ICE CREAM IS GREAT. Cookie dough is great. Chunks of chocolate fudge are great. But put them all together and mmm-boy… you’ve just discovered something really great.
Call it the Great Chocolate Chip Cookie Dough Ice Cream Theory of Creativity — sometimes, the sum of a whole is greater than its parts. It works for desserts, and it works for superhero teams. And in the beginning, there was the Justice Society to put this theory into practice.
By the early 1940s, DC had assembled a large cast of interesting characters, all of whom enjoyed their own successful series. Along with heavyweights Superman and Batman, DC’s roster included the Flash, Hawkman, the Spectre, Dr. Fate, the Sandman, Green Lantern, and dozens more. Individually, each of them thrilled millions with their heroic exploits, so it didn’t take a genius to figure out that a book putting them all on a team would be a guaranteed blockbuster.
During the team’s decade-long career, the Justice Society of America was dedicated to fighting spies and saboteurs during the Second World War and later moved on to such super menaces as the Injustice Gang of the World, which was (logically enough) a team-up of the JSA members’ arch-foes. But there were also stories in which writer Gardner Fox (who co-created both Hawkman and the Flash) would also weave social issues such as juvenile delinquency and world peace into the narrative. These heroes can accomplish anything just by working together, the stories seemed to say. So what’s stopping mankind from doing the same thing?
Superhero teams usually form when heroes meet a threat that they can’t overcome on their own, but that wasn’t the case for the JSA. The only thing they attacked when they first came together was a Thanksgiving turkey; they got together over dinner to discuss the troubles that only fellow superheroes could understand. In other words, the very first superhero team came together to provide mutual support, not to kick butt. This emphasis on supporting each other — and proving the value of working together for a common goal — has become the blueprint for successful hero teams ever since.

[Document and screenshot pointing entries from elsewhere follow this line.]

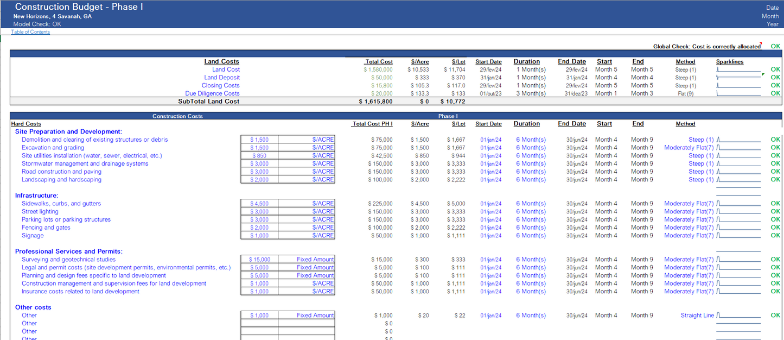Click the Construction Costs section header bar
Screen dimensions: 784x340
(x=178, y=116)
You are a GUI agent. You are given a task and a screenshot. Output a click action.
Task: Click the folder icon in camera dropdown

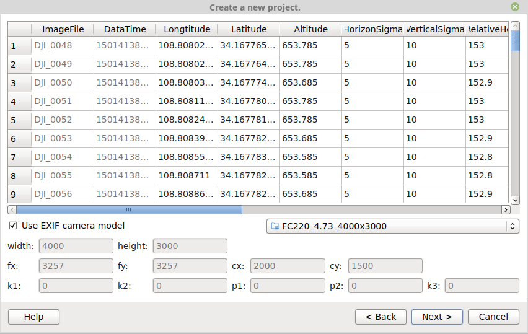pos(274,226)
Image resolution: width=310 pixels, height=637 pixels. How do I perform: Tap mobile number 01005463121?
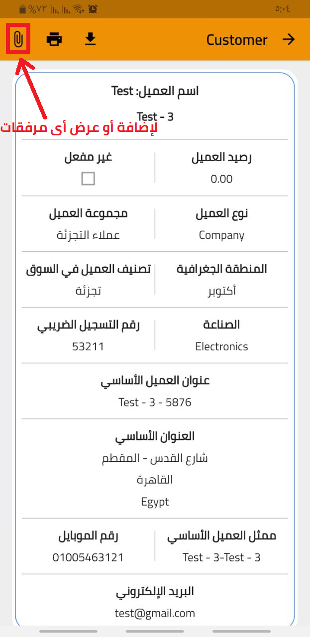(x=88, y=557)
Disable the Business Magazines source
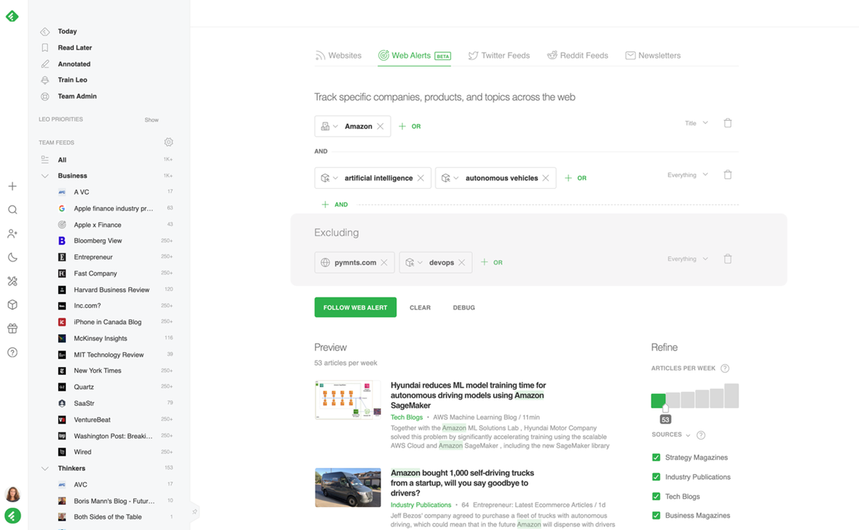859x530 pixels. click(x=658, y=515)
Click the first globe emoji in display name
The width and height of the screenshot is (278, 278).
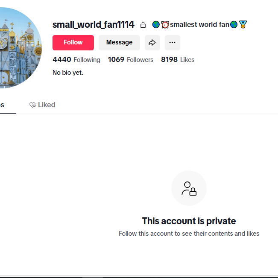tap(156, 24)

All Star Comics #1 (cover-dated Summer 1940) contained superhero stories that included All-American’s Golden Age Flash, Hawkman, Ultra-Man, as well as National’s Hour-Man, Spectre, and Sandman.
From The 100 Greatest Comics of the 20th Century By Mitchell Brown
Did you know…
Starting on the left, the heroes pictured in All Star Comics #3 are the Atom, the Sandman, the Spectre, the Flash, Hawkman, Dr. Fate, Green Lantern, and Hourman.
Oddly enough, the adventure that first brought the Justice Society together as a team was never told in the original series.
The JSA was so popular that it continued as a strip in All-Star Comics long after its members lost their own books and strips. Its final issue, 1951’s All-Star #57, is considered by many fans to be the end of the Golden Age of comics.